== Entries provided

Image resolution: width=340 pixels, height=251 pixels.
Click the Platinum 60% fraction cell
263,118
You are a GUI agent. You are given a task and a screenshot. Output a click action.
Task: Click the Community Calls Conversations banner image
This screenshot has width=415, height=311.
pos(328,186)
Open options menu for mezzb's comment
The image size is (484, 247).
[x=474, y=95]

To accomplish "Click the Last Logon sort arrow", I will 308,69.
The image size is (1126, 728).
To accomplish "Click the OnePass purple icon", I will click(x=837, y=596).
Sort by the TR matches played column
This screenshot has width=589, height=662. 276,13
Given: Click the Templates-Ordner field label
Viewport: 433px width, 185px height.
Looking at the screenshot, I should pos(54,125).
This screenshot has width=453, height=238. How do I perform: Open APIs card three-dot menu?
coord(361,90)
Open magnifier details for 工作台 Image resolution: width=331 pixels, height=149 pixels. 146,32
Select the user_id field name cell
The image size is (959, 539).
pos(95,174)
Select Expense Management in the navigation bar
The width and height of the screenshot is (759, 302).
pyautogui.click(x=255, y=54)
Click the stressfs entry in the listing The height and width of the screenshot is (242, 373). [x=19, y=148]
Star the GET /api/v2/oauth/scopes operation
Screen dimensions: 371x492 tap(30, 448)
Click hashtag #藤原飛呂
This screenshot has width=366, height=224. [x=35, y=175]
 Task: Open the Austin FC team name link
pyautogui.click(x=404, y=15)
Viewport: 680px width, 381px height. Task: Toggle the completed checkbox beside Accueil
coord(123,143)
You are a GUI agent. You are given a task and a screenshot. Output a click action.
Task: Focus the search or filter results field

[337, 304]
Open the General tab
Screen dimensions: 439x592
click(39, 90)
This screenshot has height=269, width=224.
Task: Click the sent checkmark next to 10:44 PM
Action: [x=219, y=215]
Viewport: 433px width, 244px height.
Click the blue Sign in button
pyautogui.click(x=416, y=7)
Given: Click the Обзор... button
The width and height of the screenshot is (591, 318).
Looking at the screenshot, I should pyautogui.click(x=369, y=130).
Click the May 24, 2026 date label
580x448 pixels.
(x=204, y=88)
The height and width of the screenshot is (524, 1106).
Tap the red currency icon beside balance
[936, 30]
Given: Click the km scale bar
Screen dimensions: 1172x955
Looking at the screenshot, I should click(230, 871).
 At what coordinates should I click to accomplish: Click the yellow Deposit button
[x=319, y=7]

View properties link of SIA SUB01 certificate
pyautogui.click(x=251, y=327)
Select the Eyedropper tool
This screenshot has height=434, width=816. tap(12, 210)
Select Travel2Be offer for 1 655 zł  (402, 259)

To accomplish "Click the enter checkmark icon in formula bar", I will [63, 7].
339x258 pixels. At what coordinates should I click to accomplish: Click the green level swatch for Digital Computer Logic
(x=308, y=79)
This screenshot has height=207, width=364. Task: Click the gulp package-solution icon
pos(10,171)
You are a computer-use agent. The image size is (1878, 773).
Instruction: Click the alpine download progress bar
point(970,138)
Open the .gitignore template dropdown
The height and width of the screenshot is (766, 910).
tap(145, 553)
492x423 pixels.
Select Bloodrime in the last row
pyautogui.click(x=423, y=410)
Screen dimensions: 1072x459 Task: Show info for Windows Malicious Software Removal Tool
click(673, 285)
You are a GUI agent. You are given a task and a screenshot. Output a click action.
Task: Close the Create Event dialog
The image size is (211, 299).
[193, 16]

====

Copy nothing except the lines from the one holding "Screen dimensions: 1072x459" through the last line of the data above, and return them exactly.

Screen dimensions: 1072x459 Task: Show info for Windows Malicious Software Removal Tool
click(673, 285)
You are a GUI agent. You are given a task and a screenshot. Output a click action.
Task: Close the Create Event dialog
The image size is (211, 299).
[193, 16]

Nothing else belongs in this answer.